Two IMM coatings were spray applied to the pipe spools. The aluminum flake pigmented IMM coating was applied in a single coat at 8 mils DFT (dry film thickness). The micaceous iron oxide pigmented IMM coating was applied in two coats of 5 mils DFT per coat to 10 mils total DFT.

As shown in Figure 3, the pipes were insulated in high-water retention insulation (5cm pre-formed calcium silicate, Cal-Sil half shells), and in a modified Houston Pipe Test vertically positioned on hot plates to a CUI microenvironment of cyclically wetting aluminum foil wrapped insulation with a 1% sodium chloride solution, cyclic heating, with a thermal gradient of approximately ambient temperatures to 600°C.⁶ The temperature of the stainless steel pipe under the insulation was determined by placing thermocouples between the uncoated steel pipe and the insulation at 5cm intervals.

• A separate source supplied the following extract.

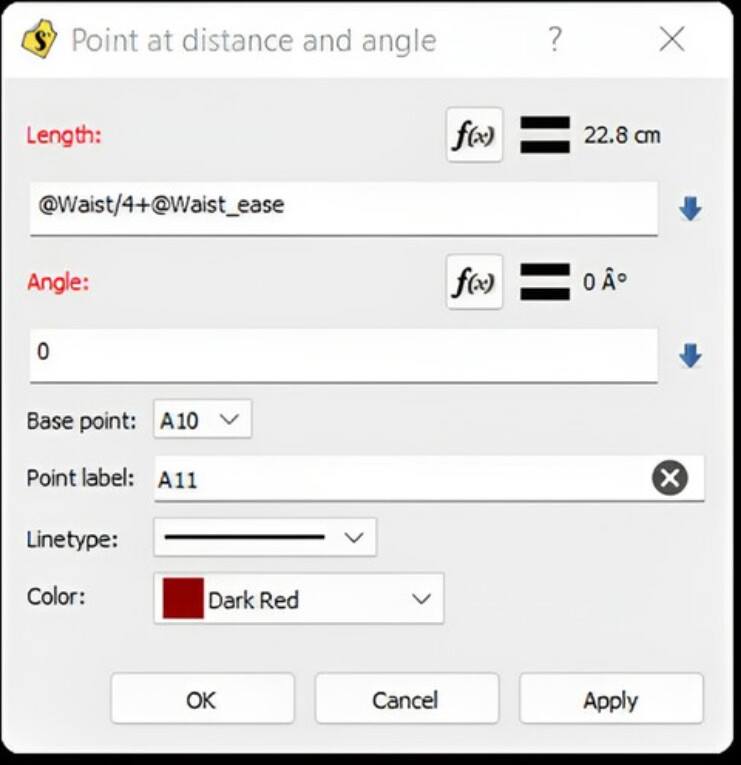Expand the Angle formula field with the blue arrow
The width and height of the screenshot is (741, 765).
coord(690,355)
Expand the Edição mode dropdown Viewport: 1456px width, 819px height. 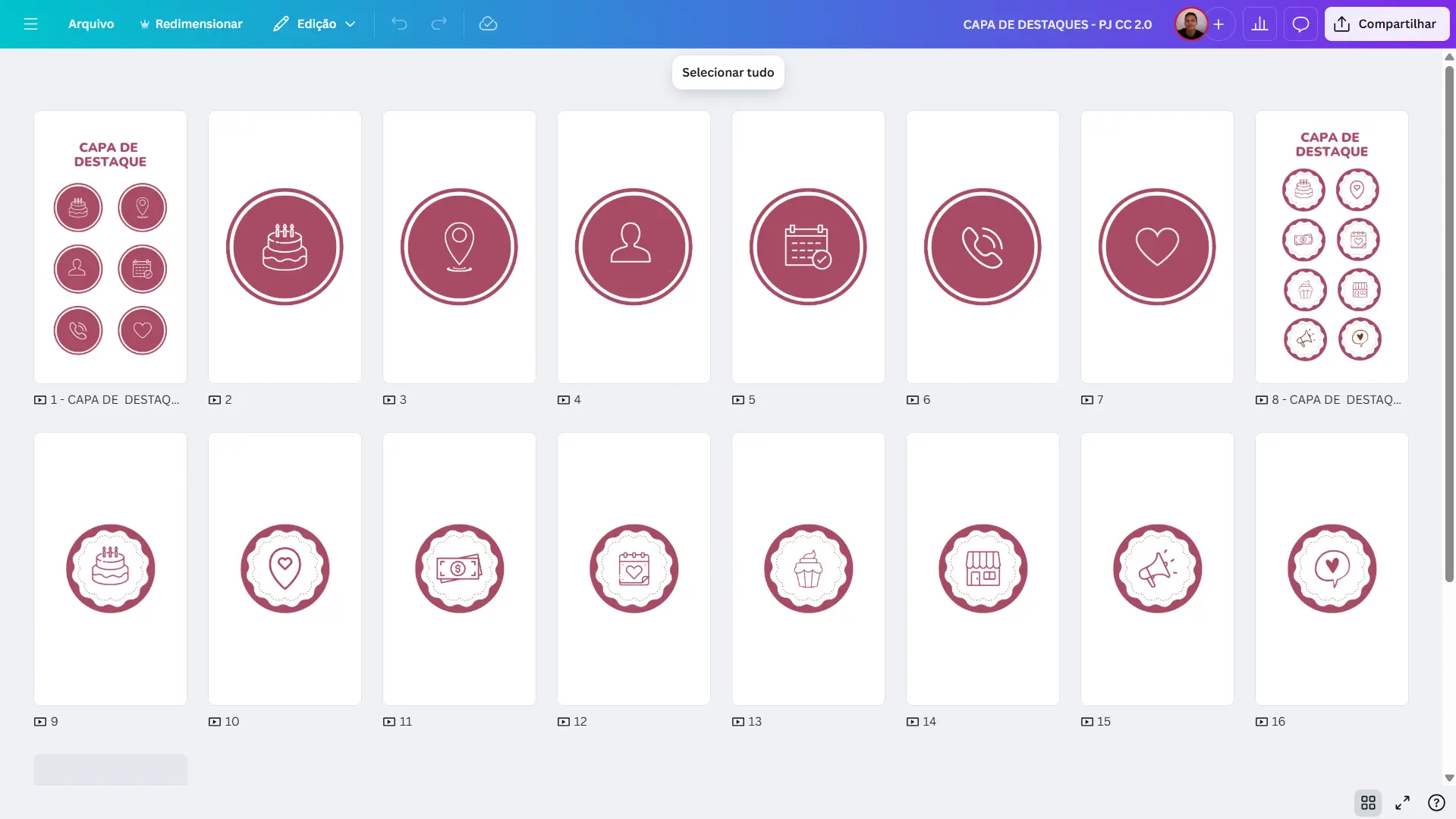[314, 24]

The appearance of the coated pipe samples after CUI cyclic testing at high temperature is shown in Figure 4. Under the test conditions, both IMM coatings exhibited no evidence of rusting (ISO 4628-3 Rating 0), blistering (ISO 4628-2), or cracking (ISO 4628-4) along the stainless steel pipes heated to 460°C. From 460°C to 600°C, however, cracking and flaking of large coating chips of both IMM coatings (5mm to 20mm in length) was seen on the pipe’s surface. Apart from the flaking, the adhesion of both IMM coatings to the austenitic steel substrate was very good with ratings of 8-10 (ASTM 6677) in the CUI range.

The microstructure of the type 304 austenitic steel pipe is predominantly austenite with some ferrite islands present. The stainless property is achieved by the tenacious surface oxide layer that is formed due to the alloying of chromium and nickel. Type 304 austenitic stainless steels may be susceptible to sensitization at temperatures from 550°C to 800°C. At this temperature range, chromium may migrate to austenite grain boundaries, resulting in a thin zone of chromium depletion adjacent to the grain boundaries. This chromium depleted zone is susceptible to intergranular stress corrosion cracking in aggressive environments, including chloride solutions.

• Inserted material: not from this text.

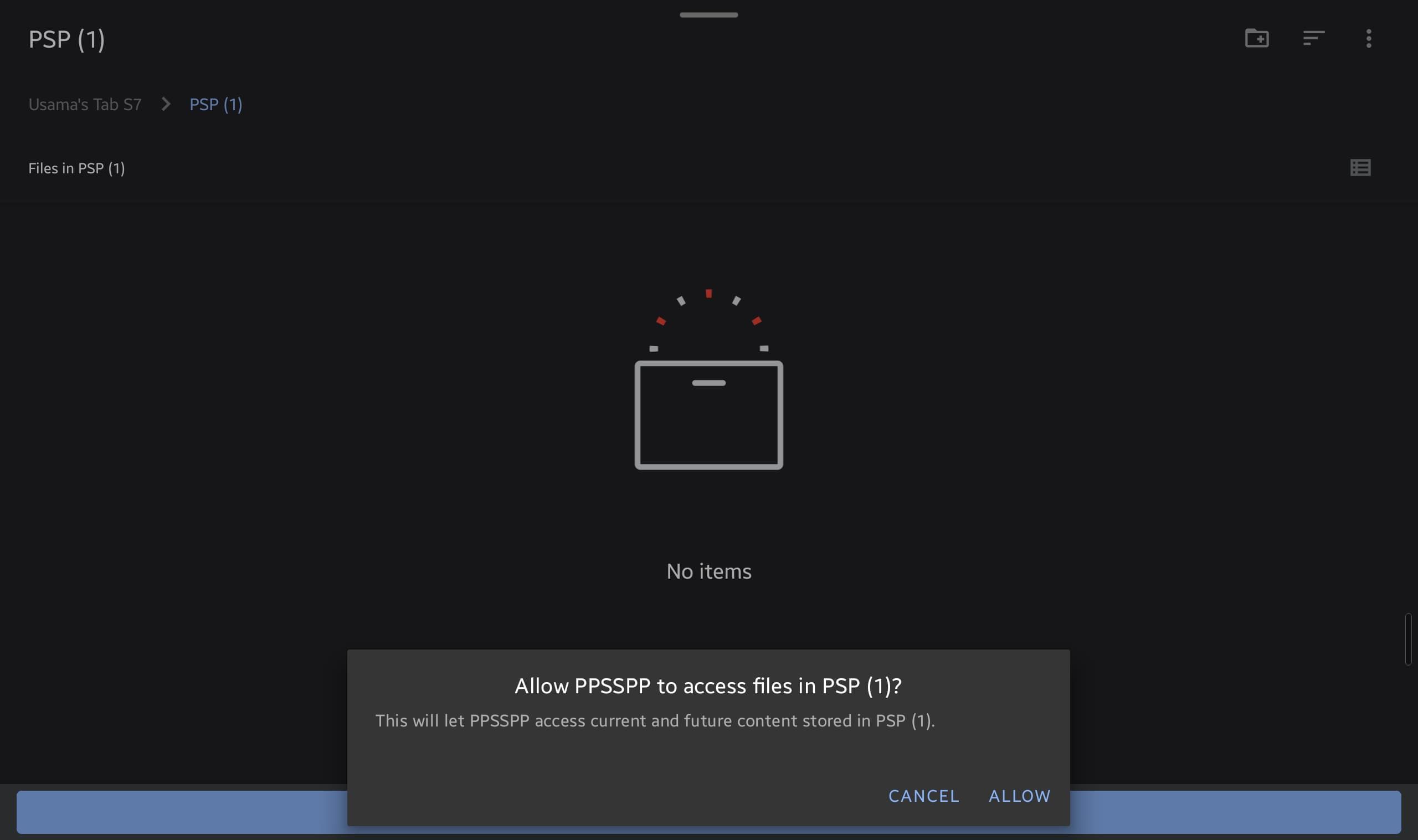Image resolution: width=1418 pixels, height=840 pixels.
Task: Toggle sort order for file listing
Action: pyautogui.click(x=1313, y=37)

In general, the coefficient of thermal expansion for stainless steel is 17.3 x 10-6cm/cm°F from 0°C to 600°C. For a 25cm length of pipe, the total linear expansion expected from room temperature to 600°C is 0.26cm in length. This will remain more linear from room temperature due to the austenitic matrix present.

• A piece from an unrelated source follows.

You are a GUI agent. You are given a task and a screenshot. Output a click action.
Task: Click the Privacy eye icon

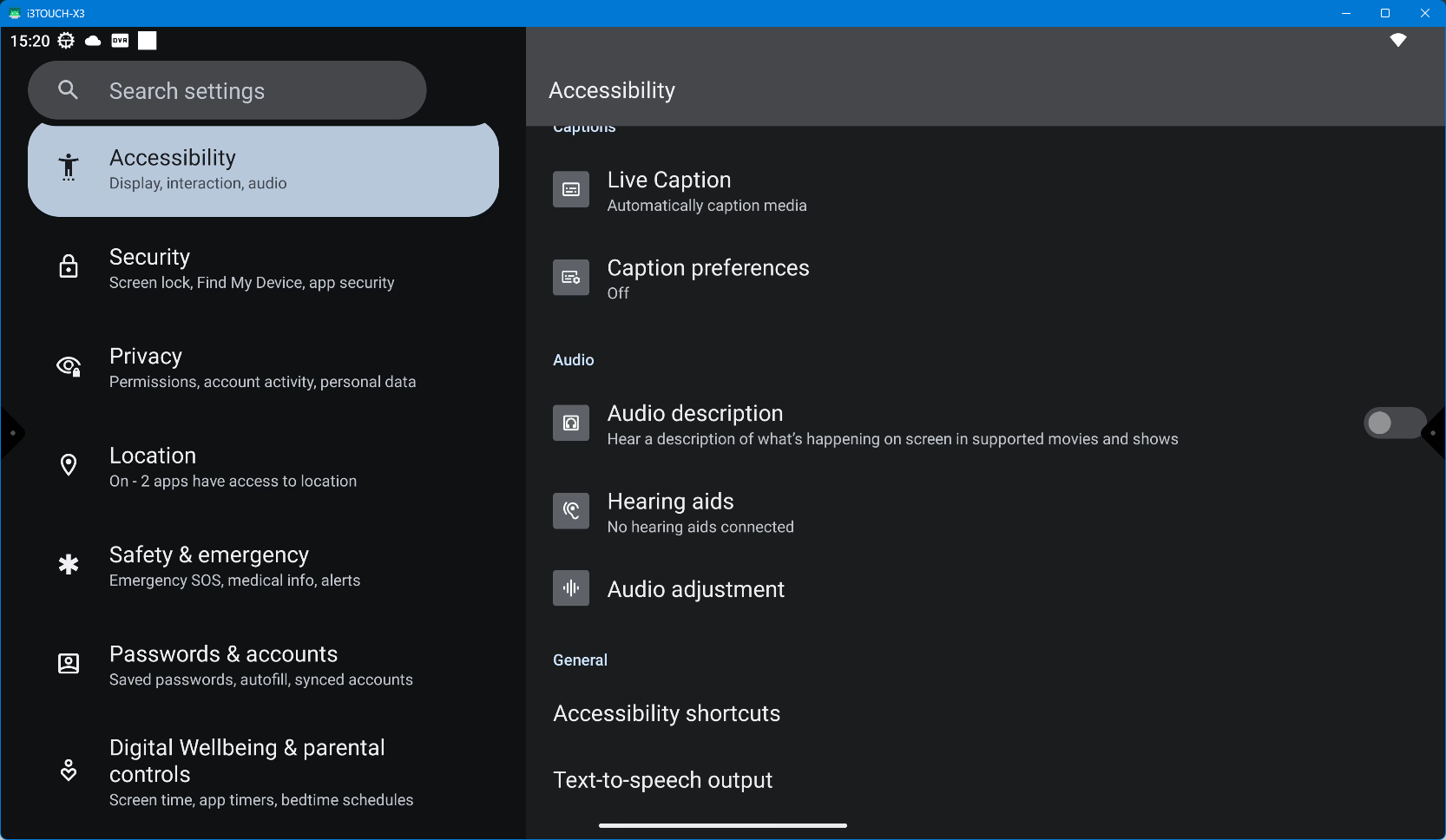tap(69, 366)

Some possible scenarios for the coating disbondment are significant sensitization and intergranular attack of the stainless steel during the cooler temperature cycles in the presence of the chloride solution. The thermal expansion coefficient may also contribute to the coating bond degradation in the 460°C to 600°C temperature range.

IMM coatings containing either aluminum flake pigmentation or micaceous iron oxide pigmentation were equally effective under the conditions tried.

Test panels of type 304, type 316, and type 321 austenitic stainless steels were sweep blasted with non-metallic abrasive, to achieve a jagged profile of 1.5 to 2 mils. The aluminum flake pigmented IMM coating was spray applied in both single coat and two coat applications to the panels. The latter were heated in an oven to a temperature of 450°C for 4,200 hours. After cooling, they were exposed for two years at a coastal site in the northeast of England with an ISO 12944-9: 2018 CX (corrosivity category) environment.⁸ Significantly, the performance of the IMM coating was excellent in both the laboratory testing and after exposure to real world service with no blistering, cracking, or disbondment of the IMM coating, and no corrosion of the stainless steels panels.

A final analysis

In the final analysis, were the results for the IMM coatings applied to austenitic stainless steel good, bad, or ugly? The answer: the IMM coatings were excellent. And Aristotle should have last word for us all: “Excellence is never an accident. It is always the result of high intention, sincere effort, and intelligent execution; it represents the wise choice of many alternatives-choice, not chance, determines your destiny.”